What you will do — The copy must hold every line from the one with "Task: Open the Date Range dropdown" through the end of the listing, word for word, and must hold no pictures.
======== Provided data ========
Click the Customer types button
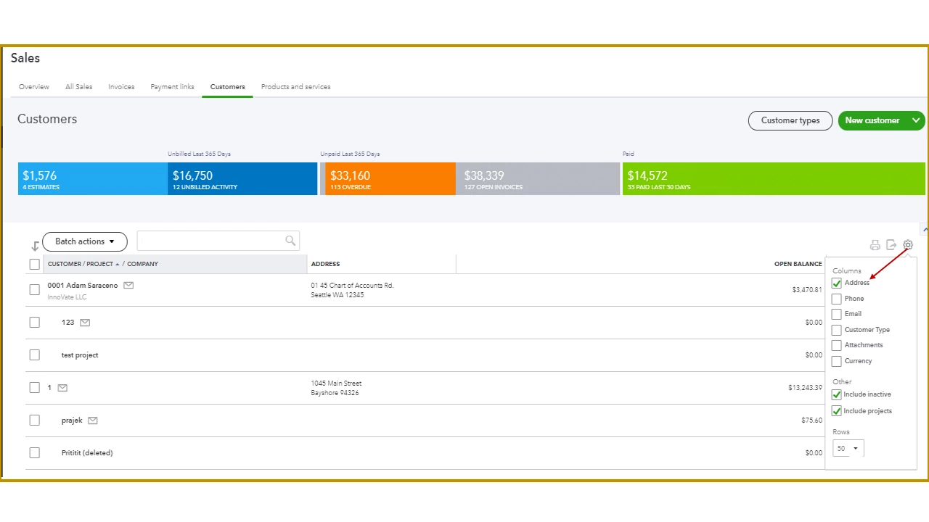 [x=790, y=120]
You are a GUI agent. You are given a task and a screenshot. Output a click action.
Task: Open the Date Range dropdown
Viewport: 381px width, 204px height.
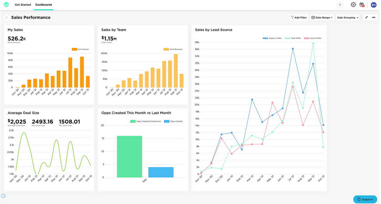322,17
========
Solved problem —
Task: Open the Date Range dropdown
Viewport: 381px width, 204px height.
322,17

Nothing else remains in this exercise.